GIVEN REQUEST:
Copy the records below word for word, starting at the line that contains "Hobby (107, 224)" and ending at the line that contains "Troisième âge (110, 245)", both included.

----

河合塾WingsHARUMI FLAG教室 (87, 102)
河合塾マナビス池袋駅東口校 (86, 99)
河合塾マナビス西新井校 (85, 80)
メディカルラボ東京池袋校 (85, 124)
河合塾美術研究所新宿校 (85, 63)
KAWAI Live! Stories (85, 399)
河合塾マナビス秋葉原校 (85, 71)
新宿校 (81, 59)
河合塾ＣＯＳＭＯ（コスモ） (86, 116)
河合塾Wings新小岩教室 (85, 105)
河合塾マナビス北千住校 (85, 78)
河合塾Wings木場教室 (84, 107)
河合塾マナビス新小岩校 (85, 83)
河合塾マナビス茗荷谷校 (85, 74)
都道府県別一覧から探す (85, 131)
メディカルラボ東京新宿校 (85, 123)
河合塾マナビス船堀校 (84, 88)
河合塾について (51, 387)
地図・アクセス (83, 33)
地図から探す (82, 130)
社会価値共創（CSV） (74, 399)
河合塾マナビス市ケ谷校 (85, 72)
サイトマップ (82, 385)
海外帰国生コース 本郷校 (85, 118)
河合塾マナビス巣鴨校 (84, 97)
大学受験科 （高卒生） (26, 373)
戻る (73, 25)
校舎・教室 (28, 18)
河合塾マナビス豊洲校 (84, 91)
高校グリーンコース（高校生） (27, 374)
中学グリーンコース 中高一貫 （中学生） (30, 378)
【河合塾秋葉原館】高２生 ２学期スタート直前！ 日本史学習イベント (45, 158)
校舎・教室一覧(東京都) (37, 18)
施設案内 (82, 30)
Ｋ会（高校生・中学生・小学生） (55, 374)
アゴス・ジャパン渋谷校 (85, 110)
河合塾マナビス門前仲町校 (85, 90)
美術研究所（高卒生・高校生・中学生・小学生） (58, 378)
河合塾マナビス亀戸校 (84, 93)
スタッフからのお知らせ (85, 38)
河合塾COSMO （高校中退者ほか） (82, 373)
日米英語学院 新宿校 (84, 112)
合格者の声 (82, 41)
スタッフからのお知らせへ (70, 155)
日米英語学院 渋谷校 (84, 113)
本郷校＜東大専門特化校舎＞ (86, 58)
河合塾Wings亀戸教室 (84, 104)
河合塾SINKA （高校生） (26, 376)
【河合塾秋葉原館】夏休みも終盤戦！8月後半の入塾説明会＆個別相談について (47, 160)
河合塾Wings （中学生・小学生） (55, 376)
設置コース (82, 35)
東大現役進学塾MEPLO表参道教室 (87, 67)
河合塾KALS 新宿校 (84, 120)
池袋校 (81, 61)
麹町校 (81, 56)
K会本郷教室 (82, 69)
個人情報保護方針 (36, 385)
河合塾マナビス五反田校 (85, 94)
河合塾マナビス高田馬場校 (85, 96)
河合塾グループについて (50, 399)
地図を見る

----

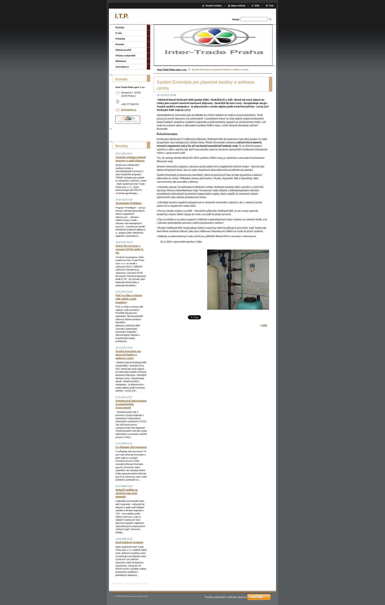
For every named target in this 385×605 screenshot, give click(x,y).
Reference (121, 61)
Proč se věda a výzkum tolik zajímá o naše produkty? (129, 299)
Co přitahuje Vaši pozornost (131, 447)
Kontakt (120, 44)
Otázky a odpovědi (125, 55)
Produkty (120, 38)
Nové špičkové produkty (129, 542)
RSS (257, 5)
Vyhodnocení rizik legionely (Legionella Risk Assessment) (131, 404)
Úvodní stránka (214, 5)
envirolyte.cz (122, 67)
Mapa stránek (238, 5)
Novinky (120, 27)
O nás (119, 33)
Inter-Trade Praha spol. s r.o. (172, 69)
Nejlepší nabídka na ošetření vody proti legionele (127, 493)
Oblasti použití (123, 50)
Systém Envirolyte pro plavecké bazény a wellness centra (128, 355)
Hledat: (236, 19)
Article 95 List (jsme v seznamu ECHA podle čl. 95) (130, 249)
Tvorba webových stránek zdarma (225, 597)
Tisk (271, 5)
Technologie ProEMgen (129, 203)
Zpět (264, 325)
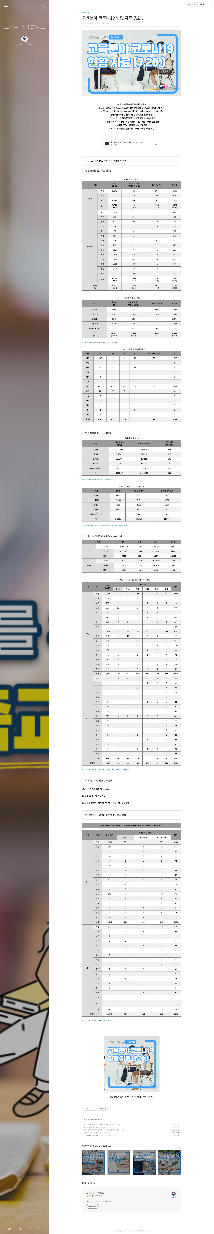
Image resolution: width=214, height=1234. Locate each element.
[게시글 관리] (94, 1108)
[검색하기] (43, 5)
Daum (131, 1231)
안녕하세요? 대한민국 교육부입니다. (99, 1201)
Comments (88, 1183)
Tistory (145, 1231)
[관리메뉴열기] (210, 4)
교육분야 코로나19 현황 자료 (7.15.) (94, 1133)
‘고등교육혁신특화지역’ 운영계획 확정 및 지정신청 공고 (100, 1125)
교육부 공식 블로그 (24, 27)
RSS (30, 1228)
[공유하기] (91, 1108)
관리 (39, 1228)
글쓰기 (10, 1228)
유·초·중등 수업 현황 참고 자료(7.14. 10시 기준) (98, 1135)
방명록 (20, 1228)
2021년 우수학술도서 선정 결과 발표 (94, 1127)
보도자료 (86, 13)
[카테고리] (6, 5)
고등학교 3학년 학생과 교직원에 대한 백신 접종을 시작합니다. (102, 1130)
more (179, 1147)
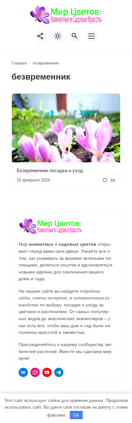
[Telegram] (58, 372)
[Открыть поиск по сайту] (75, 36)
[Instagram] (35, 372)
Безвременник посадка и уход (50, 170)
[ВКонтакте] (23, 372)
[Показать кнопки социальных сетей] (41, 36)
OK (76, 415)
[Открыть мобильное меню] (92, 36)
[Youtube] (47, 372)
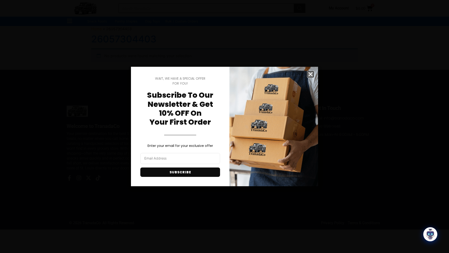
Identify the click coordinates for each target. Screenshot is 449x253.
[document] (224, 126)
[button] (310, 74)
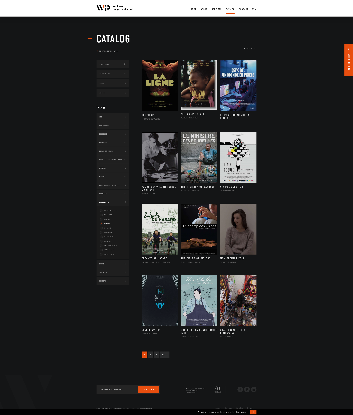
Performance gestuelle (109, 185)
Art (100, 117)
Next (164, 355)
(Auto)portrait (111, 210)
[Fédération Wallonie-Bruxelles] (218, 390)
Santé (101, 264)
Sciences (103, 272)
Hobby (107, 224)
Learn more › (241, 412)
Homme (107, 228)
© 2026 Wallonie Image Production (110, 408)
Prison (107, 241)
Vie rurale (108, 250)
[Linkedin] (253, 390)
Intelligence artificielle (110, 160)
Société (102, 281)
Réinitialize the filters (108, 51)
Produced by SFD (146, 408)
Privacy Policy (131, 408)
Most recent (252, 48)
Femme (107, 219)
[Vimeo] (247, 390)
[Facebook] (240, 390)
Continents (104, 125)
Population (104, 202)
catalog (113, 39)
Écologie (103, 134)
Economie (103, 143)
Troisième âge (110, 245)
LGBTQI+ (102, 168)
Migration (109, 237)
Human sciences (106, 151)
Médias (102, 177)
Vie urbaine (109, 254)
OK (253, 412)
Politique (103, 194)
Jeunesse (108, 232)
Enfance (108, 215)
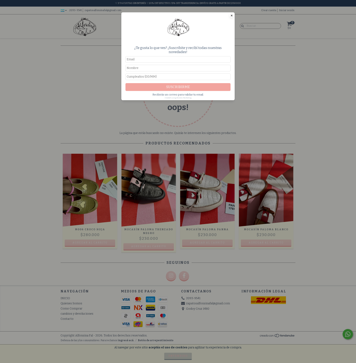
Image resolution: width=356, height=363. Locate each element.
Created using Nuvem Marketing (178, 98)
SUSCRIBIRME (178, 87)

----

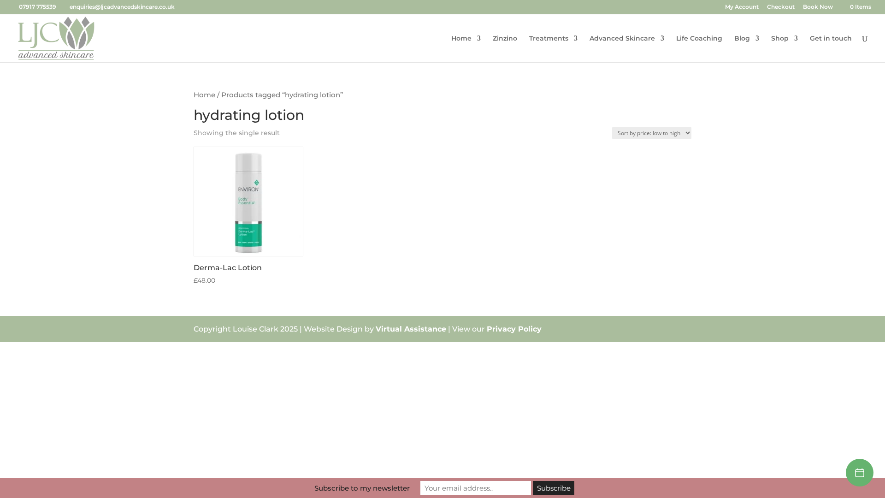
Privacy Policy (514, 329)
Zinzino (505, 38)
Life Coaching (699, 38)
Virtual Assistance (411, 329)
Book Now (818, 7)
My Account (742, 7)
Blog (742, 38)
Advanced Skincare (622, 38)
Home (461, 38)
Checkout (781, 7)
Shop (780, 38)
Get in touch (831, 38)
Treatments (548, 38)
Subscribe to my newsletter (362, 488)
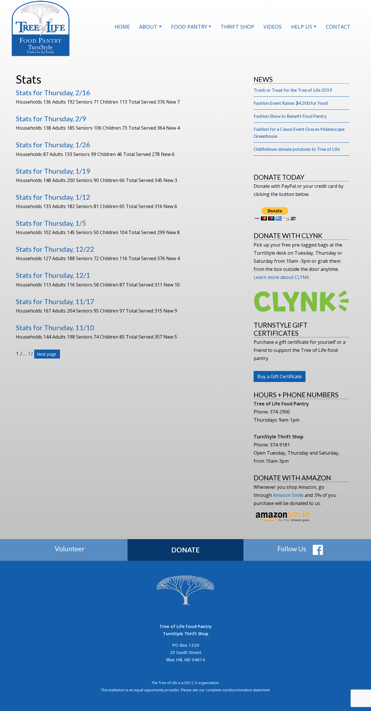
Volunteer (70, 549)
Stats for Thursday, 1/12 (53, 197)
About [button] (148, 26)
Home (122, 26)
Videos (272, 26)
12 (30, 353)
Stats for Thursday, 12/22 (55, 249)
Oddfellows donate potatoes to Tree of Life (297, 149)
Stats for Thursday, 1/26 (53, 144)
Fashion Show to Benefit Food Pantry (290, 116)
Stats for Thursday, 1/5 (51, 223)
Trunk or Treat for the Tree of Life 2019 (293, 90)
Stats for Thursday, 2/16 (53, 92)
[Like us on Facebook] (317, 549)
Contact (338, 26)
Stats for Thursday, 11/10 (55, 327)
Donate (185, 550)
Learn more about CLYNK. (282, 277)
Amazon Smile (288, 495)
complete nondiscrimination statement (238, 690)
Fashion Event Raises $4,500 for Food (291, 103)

----

IN RESPONSE:
Hobby (107, 224)
Learn more › (241, 412)
Homme (107, 228)
© 2026 Wallonie Image Production (110, 408)
Prison (107, 241)
Vie rurale (108, 250)
[Linkedin] (253, 390)
Intelligence artificielle (110, 160)
Société (102, 281)
Réinitialize the filters (108, 51)
Produced by SFD (146, 408)
Privacy Policy (131, 408)
Most recent (252, 48)
Femme (107, 219)
[Vimeo] (247, 390)
[Facebook] (240, 390)
Continents (104, 125)
Population (104, 202)
catalog (113, 39)
Écologie (103, 134)
Economie (103, 143)
Troisième âge (110, 245)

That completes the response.